We are using torch.data lib to load a large # of TFRecord files, the code looks like this:
datapipes = []
for path in paths:
datapipe = datapipe.open_files_by_fsspec(mode='rb')
fsspec.asyn.iothread[0] = None
fsspec.asyn.loop[0] = None
datapipe = datapipe.decompress(file_type=compression_type)
datapipe = datapipe.load_from_tfrecord()
datapipe = datapipe.cycle(num_epochs)
datapipes.append(datapipe)
pipes_to_weights_dict = dict(zip(datapipes, dir_weights))
datapipe = SampleMultiplexer(pipes_to_weights_dict)
datapipe = datapipe.map(_load_single_example)
rs = MultiProcessingReadingService(num_workers=num_parallel_calls,
worker_prefetch_cnt=prefetch_size // num_parallel_calls,
main_prefetch_cnt=prefetch_size)
data_loader = DataLoader2(datapipe, reading_service=rs)
for i, e in enumerate(data_loader):
print(time.time())
We found that it takes 10+mins to process the 1st batch. Spending some time adding some debug messages, and found that if I add a print before and inside the loop of this line, it keeps printing the message before the loop, but not inside the loop.

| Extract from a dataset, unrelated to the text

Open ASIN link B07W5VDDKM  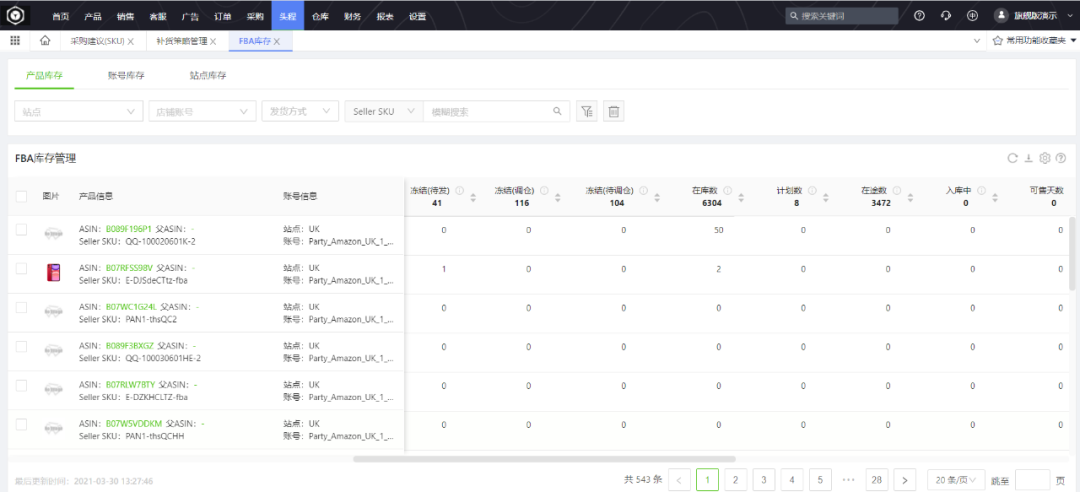pyautogui.click(x=133, y=424)
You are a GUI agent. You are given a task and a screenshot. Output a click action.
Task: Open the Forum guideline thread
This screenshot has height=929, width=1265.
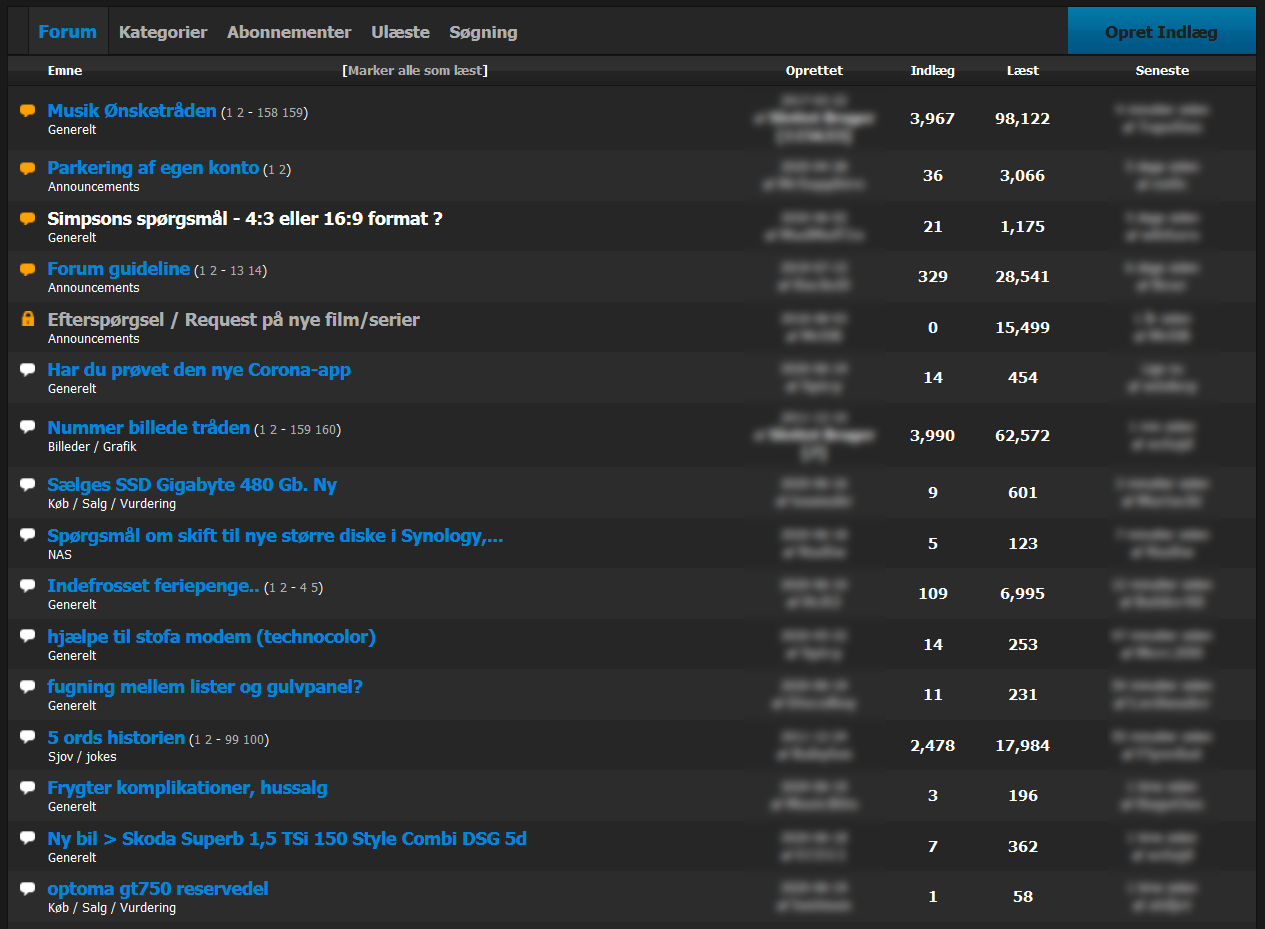[118, 269]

I also tried a dataset with only a few TFRecords, the 1st batch can be processed quickly.
- Can I get some help to narrow down the root cause of long processing time for the 1st batch?
- Seems torch.data is not actively developed, can you share more about the roadmap for Torch data loader? Should we use torch.data lib or something else?
Thanks
Dengpan